◆ GIVEN PASSAGE:
::::

Restaurants: General Business License

Restaurants: General Business License

A business license allows prospective restaurateurs to conduct business at a particular location. Without one, the local government can fine or even close the operation. Requirements vary by venue, but, in most instances, the restaurant entrepreneur will need to obtain a business license from the state, county and/or city.

The United States Small Business Administration (SBA) provides in-depth information and links regarding obtaining a business license.

Applicants also should check with their State and local government offices for specific regulations. Links to all State licensing divisions can be found on the SBA website.

Other Licenses and Permits

Various licenses and permits may be required by state and local governments. State and local governments regulate the food service industry pursuant to their local health departments, with guidance from the Federal Food and Drug Administration (FDA). Additional permits apply to the sale of alcoholic beverages. Many localities also have environmental regulations for restaurants. The FDA provides links to all state regulatory bodies that govern retail food safety.

Restaurant Industry Certifications

In the competitive restaurant business, certifications can show your competence and set you apart. Whether you are climbing up the management ladder or working on your culinary skills, there are programs that can assist you in attaining your goals. In addition to highlighting skills, certifications also highlight the food safety of the restaurant establishment. Most certification programs are through restaurant industry trade associations and/or their educational affiliates.


The American Culinary Federation (ACF) offers 14 different certifications, from entry levels to experts. Among the most sought after designations are the Certified Executive Chef, Certified Pastry Chef and Certified Master Chef.

  • Certified Executive Chef: This certification indicates the holder is the head of a foodservice operation or restaurant. He or she understands current nutrition standards as well as government food safety and sanitation regulations. Moreover, the holder is capable of culinary supervisory management, as well as budget, payroll, and other financial and inventory management. The certification applicant must have at least three years of Chef de Cuisine or Executive Sous Chef experience. In addition, the professional needs a high school diploma or GED and should have 150 continuing education hours.

::::

◆ INFORMATION PROVIDED:
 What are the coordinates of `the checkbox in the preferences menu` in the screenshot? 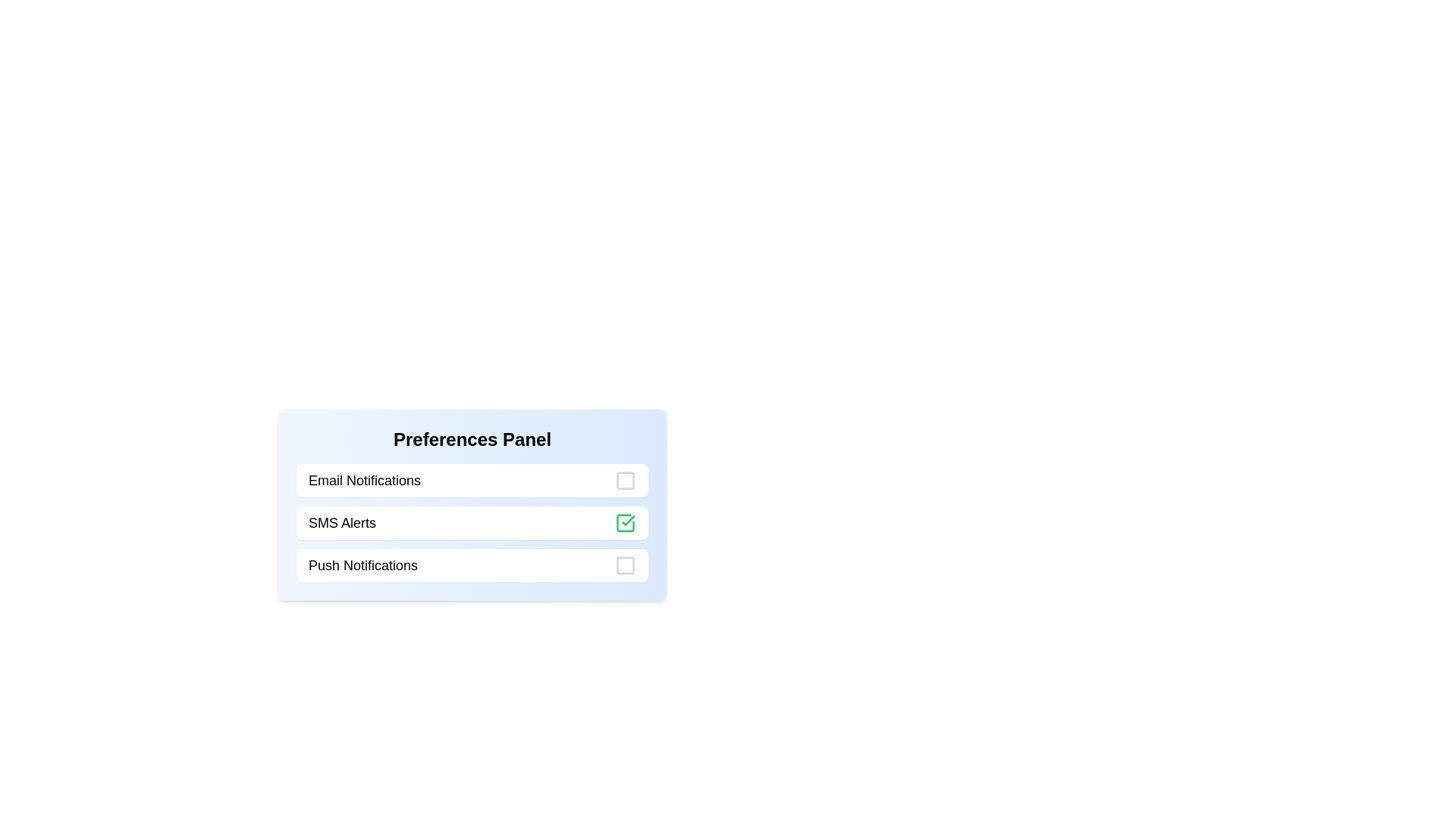 It's located at (472, 522).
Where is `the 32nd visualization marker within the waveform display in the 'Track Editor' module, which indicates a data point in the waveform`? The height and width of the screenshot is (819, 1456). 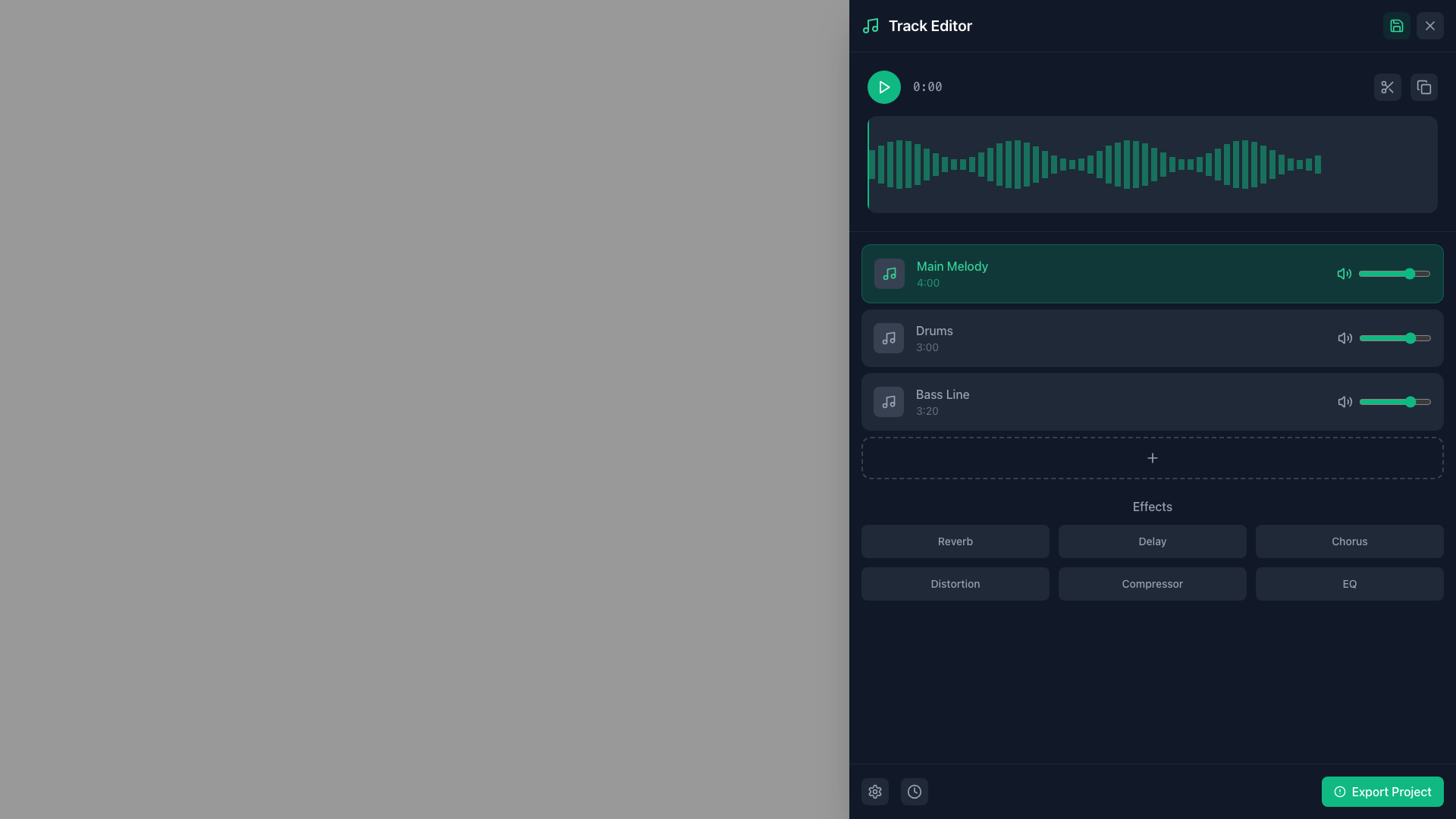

::::

◆ REQUIRED WORK:
**a)** According to the restaurant licensing passage, how many years of Chef de Cuisine or Executive Sous Chef experience must an applicant for the Certified Executive Chef certification have?
**b)** Retype the restaurant licensing passage from "In the competitive" to "their educational affiliates.".

◆ SOLUTIONS PER TASK:
**a)** At least three years.

**b)**
In the competitive restaurant business, certifications can show your competence and set you apart. Whether you are climbing up the management ladder or working on your culinary skills, there are programs that can assist you in attaining your goals. In addition to highlighting skills, certifications also highlight the food safety of the restaurant establishment. Most certification programs are through restaurant industry trade associations and/or their educational affiliates.